The setting is familiar to me because of friends I have who live near the Cheasapeake Bay, yet I had no trouble seeing the setting when I first read this book and was fairly new to Maryland. The sailing culture is a large part of the state which is natural when you consider how large the Bay is. Ms. Talley also uses sailing in the plot – no spoilers here! You’ll have to read the book to see how this fun and quick-moving plot works out. An enjoyable read!
It is a problem, is it not mon ami? Agatha Christie introduces us to Captain Hastings, our master sleuth Hercule Poirot, and our friend Inspector Japp all in one fell swoop.
For some of us the country house is a wonderful setting, giving us a hint of how the war had changed life in England. It is easy to picture the rolling grounds, the ancient house, and the nearby village. Sir Arthur Conan Doyle’s influence is also evident in the creation of the somewhat dense Captain Hastings acting as Hercule Poirot’s Watson. But Christie’s story and characters are uniquely hers.
If you’ve never read her first Poirot novel, this is a must read. Not only does it set the stage for all of his future exploits, the book is a masterful puzzle starting with a locked room, plenty of clues and red herrings, and suspects with motives and opportunities.
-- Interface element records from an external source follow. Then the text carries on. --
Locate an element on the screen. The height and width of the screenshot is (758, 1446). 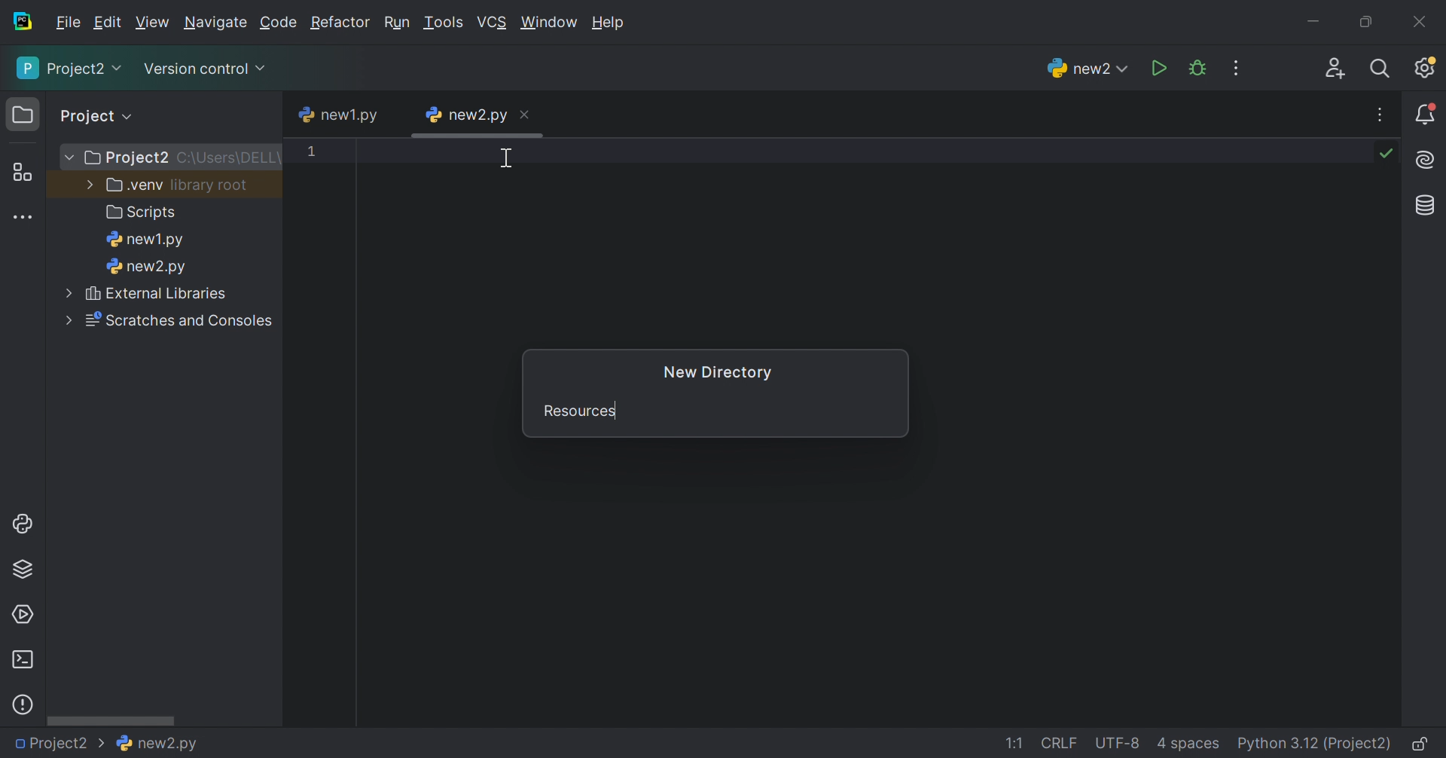
Project icon is located at coordinates (23, 112).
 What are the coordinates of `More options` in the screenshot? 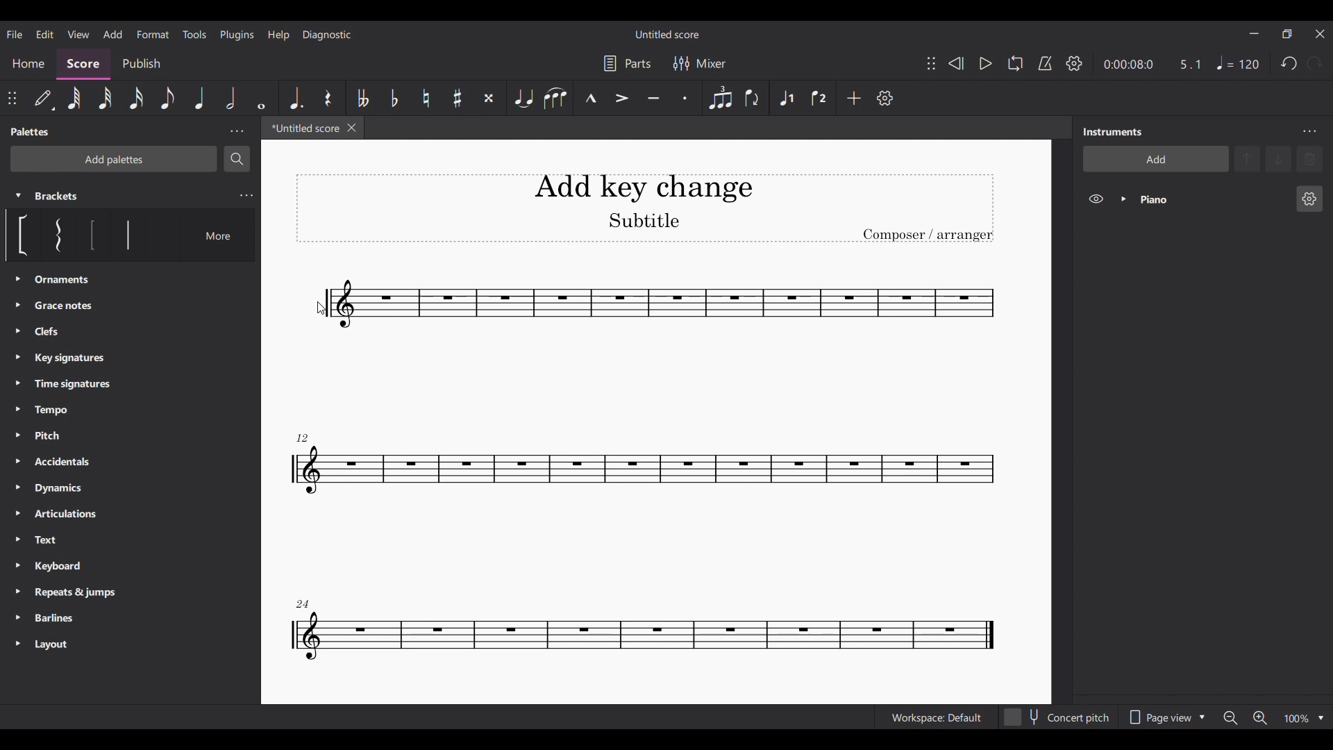 It's located at (209, 235).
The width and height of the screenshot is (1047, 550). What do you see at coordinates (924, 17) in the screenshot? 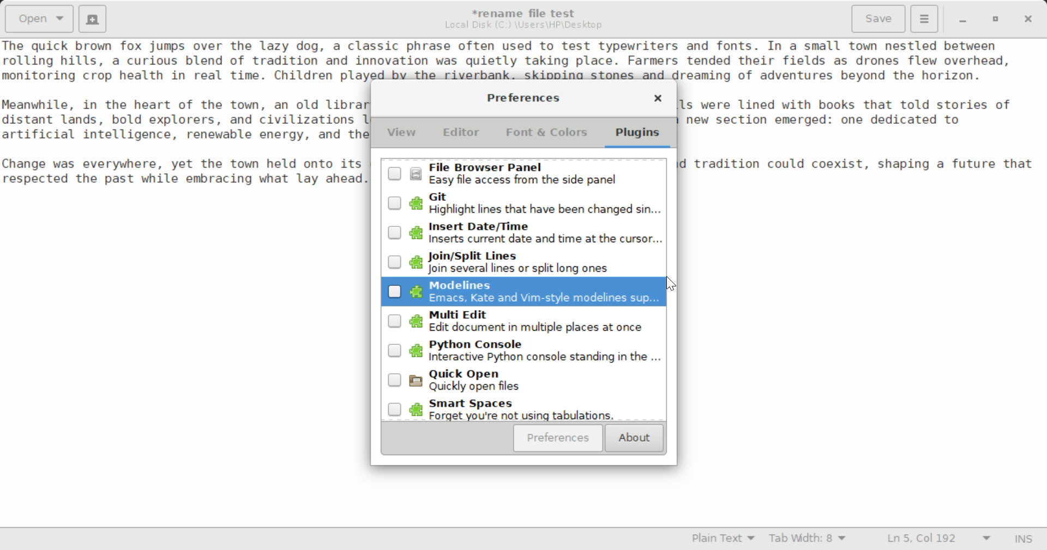
I see `Menu` at bounding box center [924, 17].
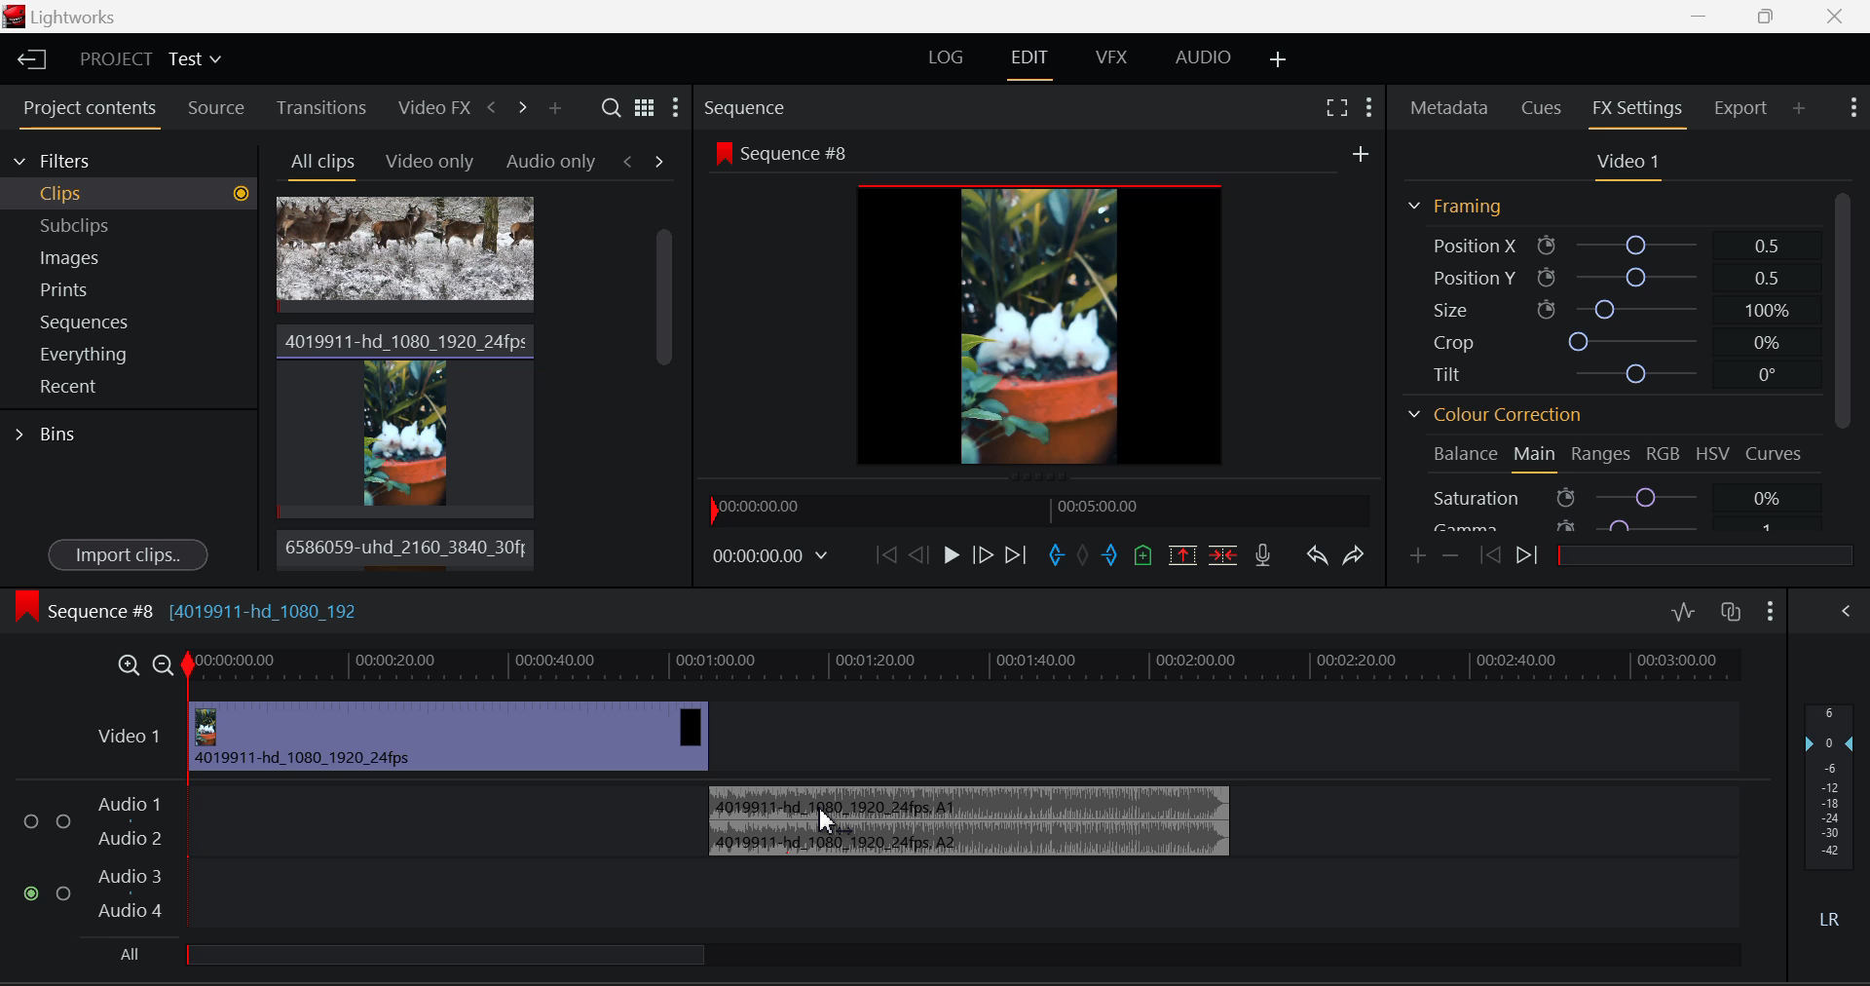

After reading so many new books (which I will catch up on my reviews in the future), I’ve been rereading some old favorites. One of these is the first Kurt Wallander book, Faceless Killers by Henning Mankell.
Wallander is well-known by PBS Mystery watchers. If you’ve only watched the video interpretations, you’re really missing out on some great books. Mankel weaves action, character, and a great feeling of the Swedish countryside together in a seamless satisfying whole. I can still imagine those cold winds from the book. The writing style is excellent too. When you’re reading a translation, you never really know if the style is the author or his translator. But I imagine that we must thank Steven Murray for giving us a true rendering of Mankel’s style in this case.
In this introduction to Kurt Wallander, an aging farm couple are murdered in a bloody way that is not typical of the rural, Swedish landscape. Wallander and his team work their way thru the possible solutions to the crime with meager clues in a very logical, exhaustive way. If you’ve seen the video version, try to forget it as you read the book! The puzzle is a satisfying one. This is definitely a must read!